American science journalist and author

Bruce Dorminey (born March 8, 1959) is an American science journalist and author who primarily covers aerospace, astronomy and astrophysics. He is a regular contributor to Astronomy magazine. Since March 2012, he has written a regular tech column for Forbes.com. He was also a correspondent for Renewable Energy World. He is host of the weekly aerospace and astronomy podcast, The Cosmic Controversy Podcast.

==Biography==

Dorminey grew up and attended public schools in the small rural town of Ocilla, Georgia, and is a graduate of Irwin County High School and the University of Washington in Seattle. He began his print journalism career in 1988 in New York and then began reporting from Europe, primarily as a film and arts correspondent, mostly for newspaper outlets such as the International Herald Tribune, the Boston Globe, the Dallas Morning News and Canada's The Globe and Mail.
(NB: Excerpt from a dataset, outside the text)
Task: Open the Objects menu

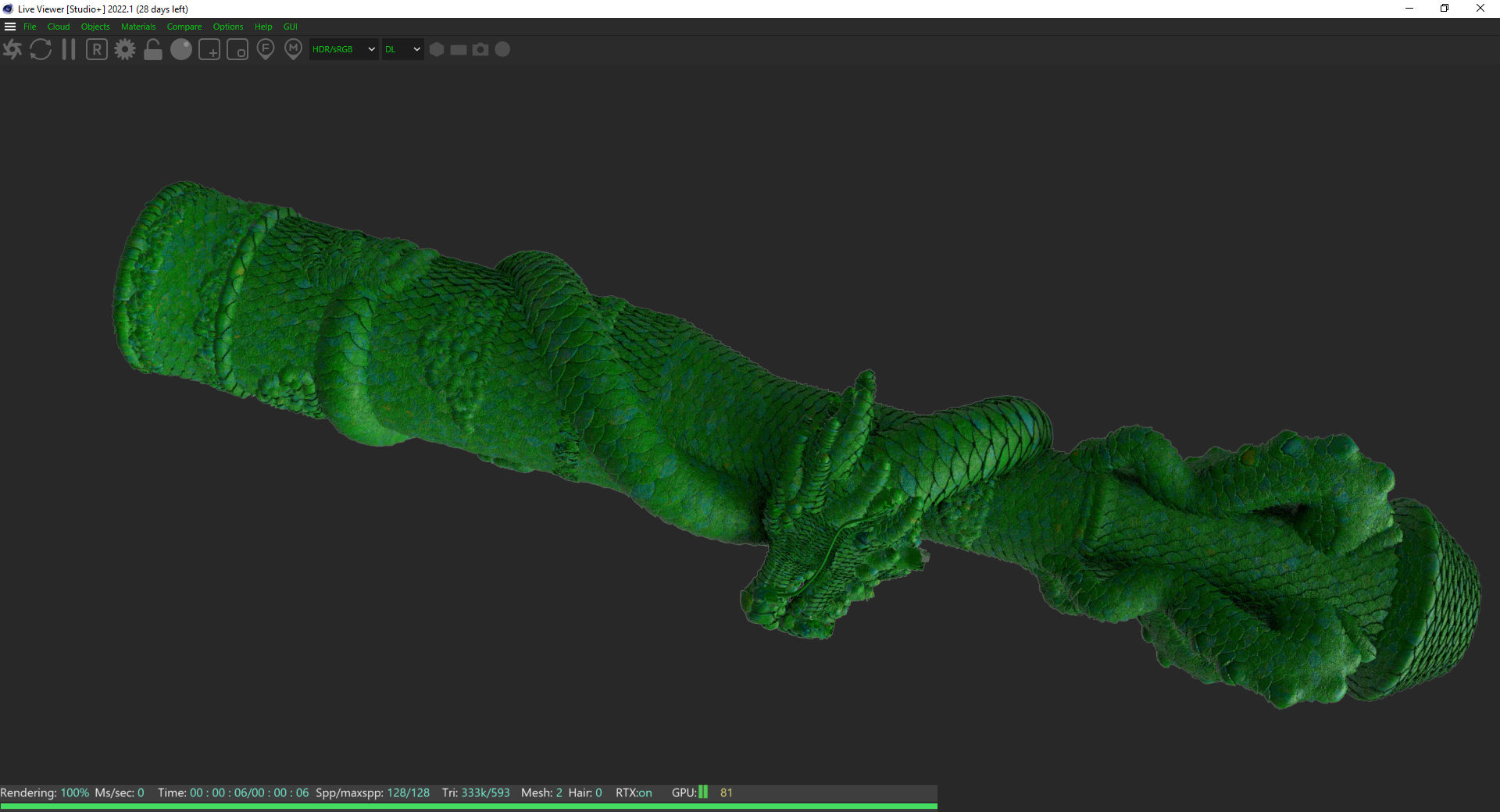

While in Europe, he also wrote political and business-related stories.

== Distant Wanderers ==
Distant Wanderers: The Search for Planets Beyond the Solar System is a book, written by Dorminey, which reports on astronomical research and theory related to the search for extrasolar planets, as of the publication date of 2001. It received reviews from publications including Astronomy magazine, USA Today, and New Scientist

== Awards ==

Dorminey was a 1998 winner in the Royal Aeronautical Society's Aerospace Journalist of the Year Awards (AJOYA) in the "Best Systems or Technology Submission" category for a Financial Times article on the European Space Agency's HIPPARCOS mission.

In 2004, Dorminey was a founding team member of the NASA Astrobiology Institute's Science Communication Focus Group.